Try it
For each entry, output its words exactly and leave any picture behind.

:: Data in this exercise

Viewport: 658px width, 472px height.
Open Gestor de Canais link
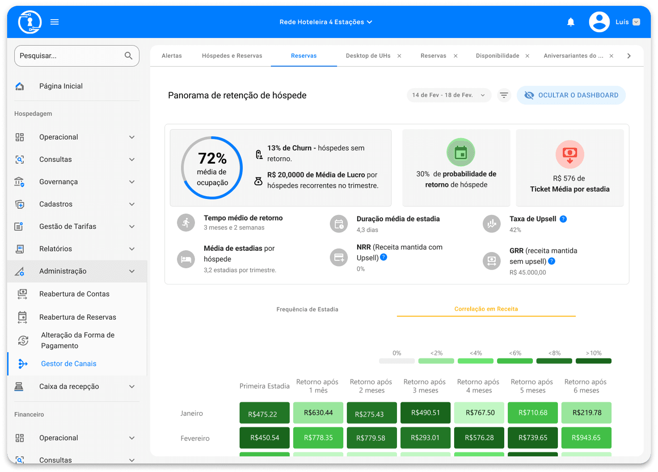tap(69, 364)
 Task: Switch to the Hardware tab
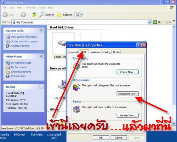pyautogui.click(x=95, y=52)
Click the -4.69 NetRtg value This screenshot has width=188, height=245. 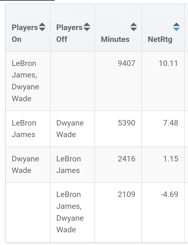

::::

Written solution
Viewport: 658px width, 472px height.
Open Gestor de Canais link
tap(69, 364)
 Task: Switch to the Hardware tab
pyautogui.click(x=95, y=52)
Click the -4.69 NetRtg value This screenshot has width=188, height=245. 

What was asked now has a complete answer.